Many courts, including several federal Courts of Appeals, have agreed, rejecting employers’ arguments that basing pay on salary history alone is a neutral “factor other than sex” justifying paying women less and lawful under the Equal Pay Act. These courts point to the fact that salary histories reflect historical discriminatory market forces.

However, some courts have broken with the EEOC’s position on salary history, and have permitted employers to rely on employees’ salary history to justify paying women less for the same work. This mix of court decisions makes it all the more important to enact legislation clearly banning the harmful use of salary history in the hiring process.

A rapidly growing number of states and localities have enacted salary history bans

In August 2016, Massachusetts became the first state to prohibit employers from seeking salary history from job applicants. Since then, cities, states, and counties across the country have rapidly followed suit. Recent research into state salary history bans shows that they are already helping to narrow gender and racial wage gaps. Research also shows that salary history bans appear to have had an immediate and dramatic effect on employer transparency, motivating employers to advertise salaries more often.

In 2019, Alabama also enacted legislation prohibiting employers from retaliating against job applicants for refusing to provide their salary history.

In Congress, the Paycheck Fairness Act and the Pay Equity for All Act have been introduced which include prohibitions on employers screening job applicants based on their salary history or requesting applicants’ salary history.21 On April 15th, 2021, the Paycheck Fairness Act passed the U.S. House of Representatives with bipartisan support.

In June 2021, President Biden issued Executive Order 14035 on Diversity, Equity, Inclusion, and Accessibility in the Federal Workforce. The Executive Order requires the Office of Personnel Management to consider whether to “prohibit agencies from seeking or relying on an applicant’s salary history during the hiring process to set pay or when setting pay for a current employee, unless salary history is raised without prompting by the applicant or employee.”

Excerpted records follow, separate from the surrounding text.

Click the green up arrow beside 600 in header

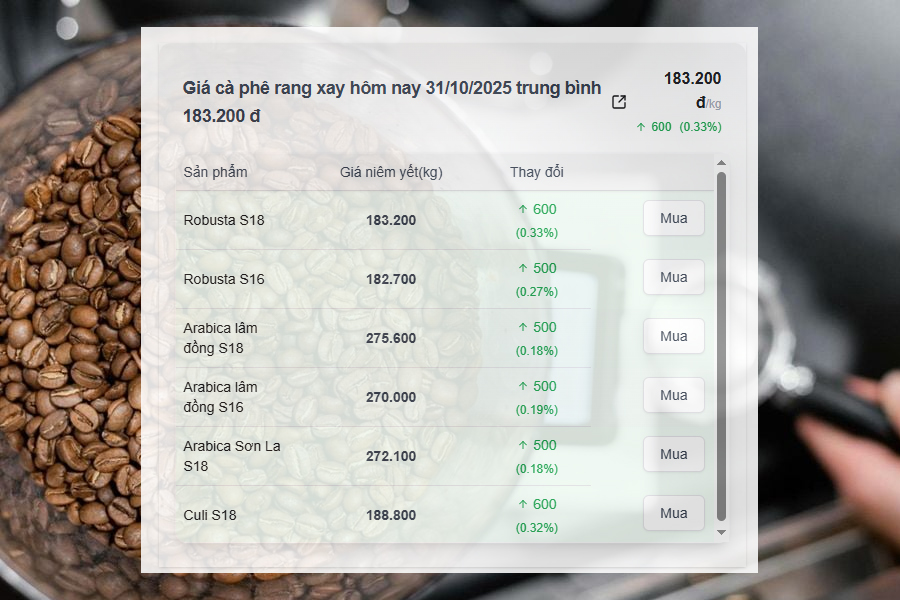click(x=641, y=127)
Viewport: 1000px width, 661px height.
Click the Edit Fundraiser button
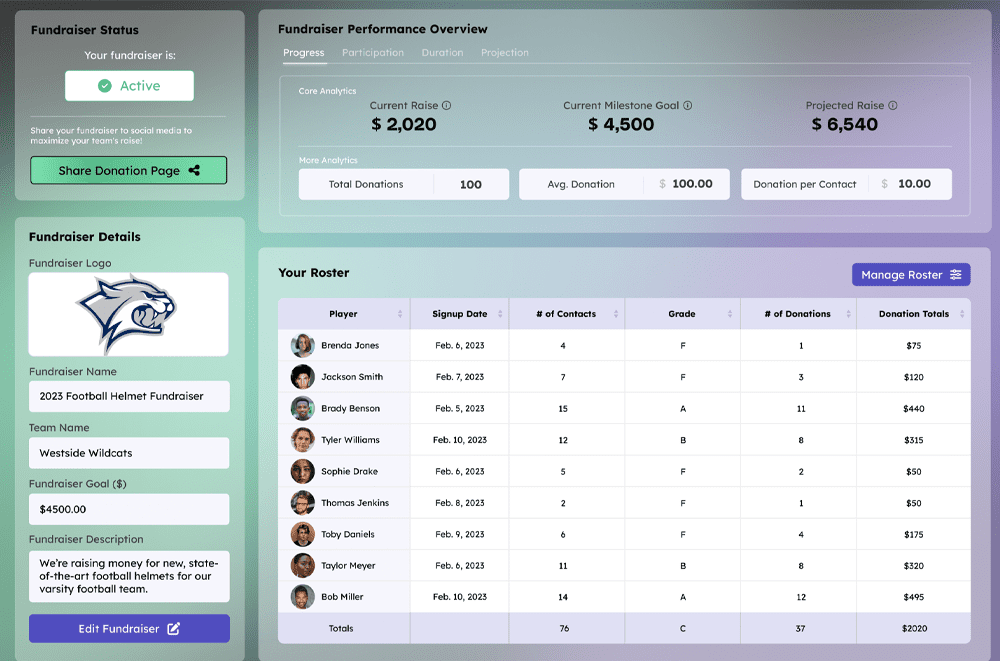(x=129, y=629)
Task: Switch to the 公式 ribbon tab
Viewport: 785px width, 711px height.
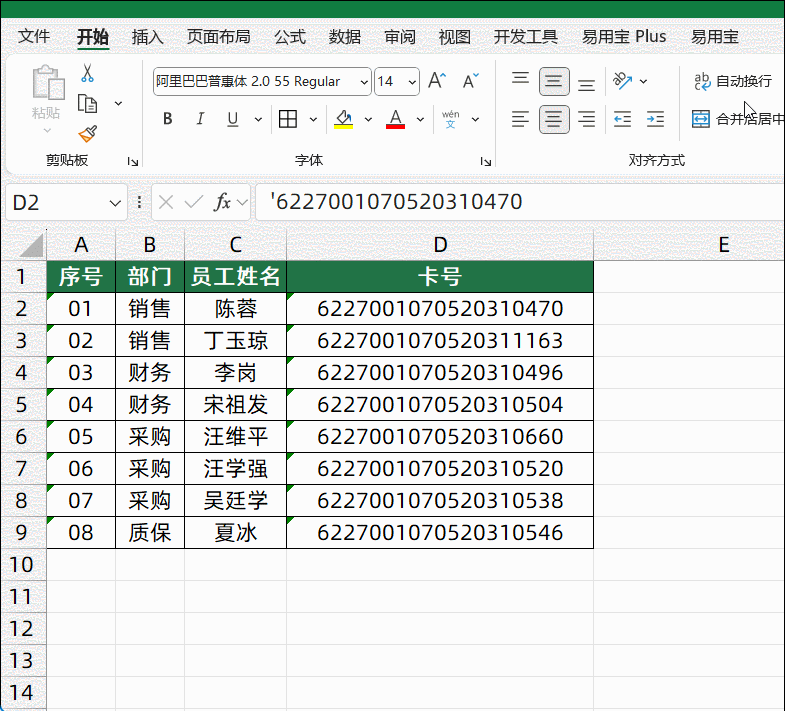Action: (290, 37)
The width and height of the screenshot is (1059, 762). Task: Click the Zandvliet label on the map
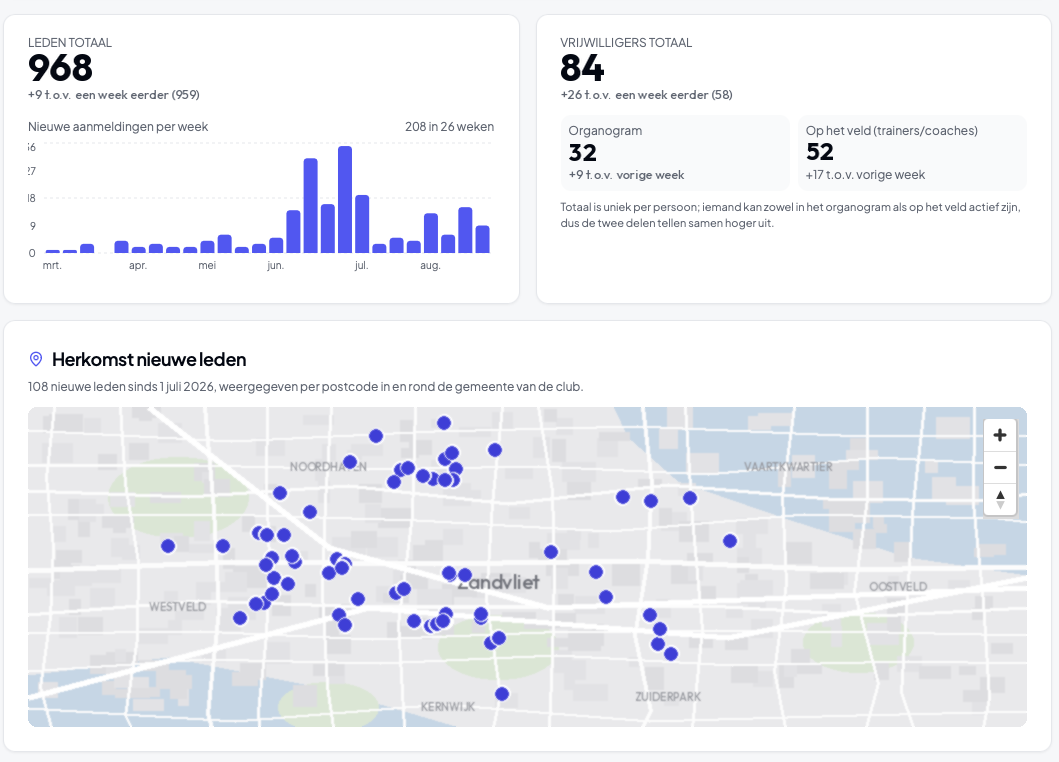pos(498,582)
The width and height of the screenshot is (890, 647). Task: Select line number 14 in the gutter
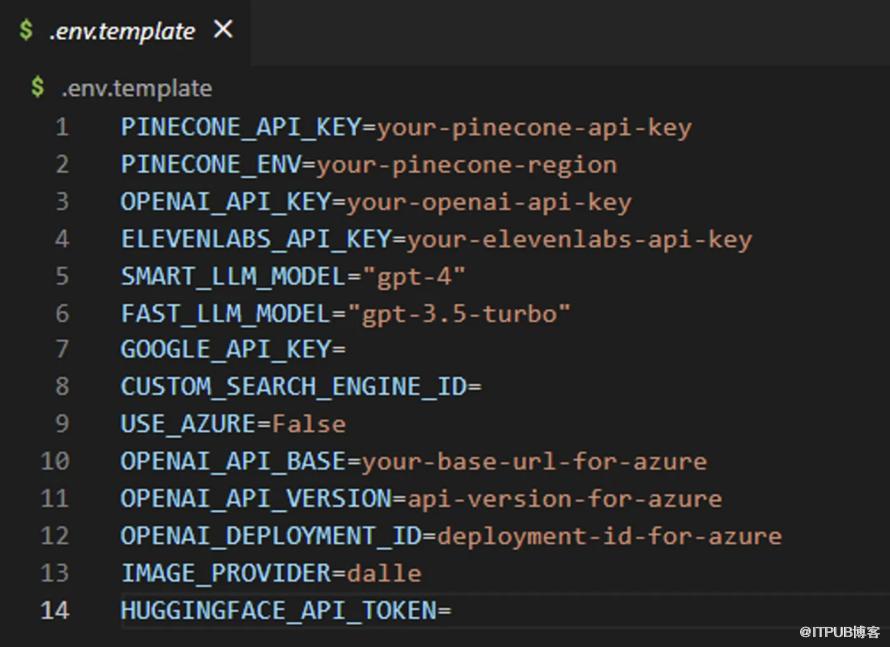point(55,609)
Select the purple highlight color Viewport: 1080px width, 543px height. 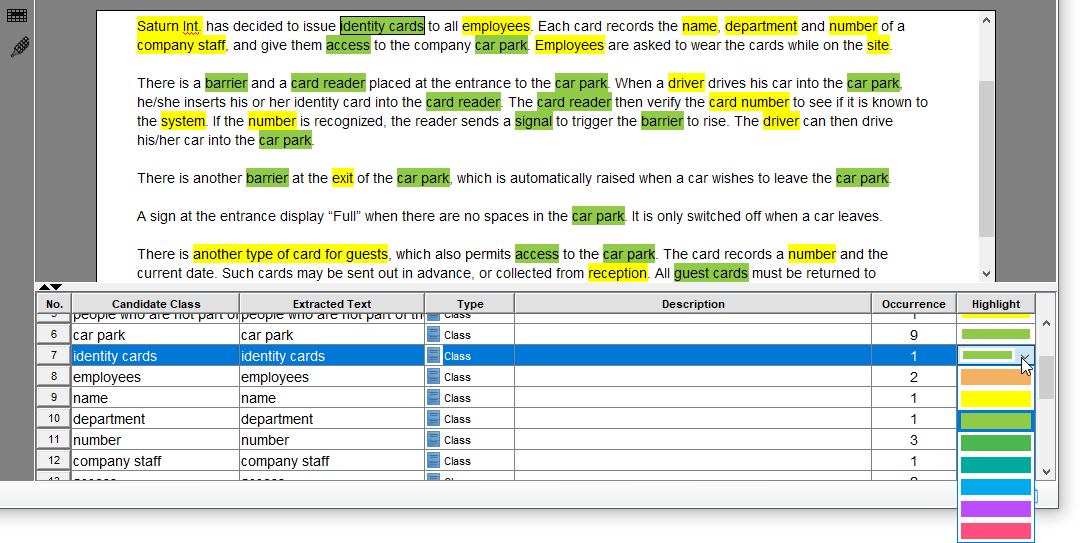point(995,509)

Many companies have recognized that using salary history in the hiring process is neither a necessary nor a good business practice

An increasing number of companies are announcing that they are no longer seeking salary histories from job applicants, including Amazon, American Express, Bank of America, Cisco Systems, Facebook, Google, GoDaddy, Progressive, Starbucks, and Wells Fargo. And the Greater Boston Chamber of Commerce publicly supported Massachusetts’ legislation prohibiting reliance on salary history, which was subsequently enacted in 2016.

  • In ending this practice, many of these companies acknowledge that this practice perpetuates wage gaps, and that employees should be paid based on their experience, skills, track record, and the responsibilities they will be assuming, not on what they happened to be paid in their past job.
  • Ending reliance on salary history can also help businesses attract and retain diverse and qualified talent. As a human resources professional stated in Forbes, the practice of seeking salary history from job applicants is “intrusive and heavy-handed . . . It’s a Worst Practice . . . It hurts an employer’s brand and drives the best candidates away.”
  • Moreover, a recent study showed that employers are limiting their talents pools when they rely on salary history. When salary history information was taken out of the equation, the employers studied ended up widening the pool of workers under consideration and interviewing and ultimately hiring individuals who had made less money in the past.
  • Finally, by ending reliance on salary history, a practice that unjustifiably perpetuates gender and racial gaps in a workplace, employers will also be able to decrease their exposure to litigation.

Ending employers’ reliance on salary history is an important step in closing the wage gap. And since the wage gap has barely budged in more than a decade, we need to act now to stop this practice.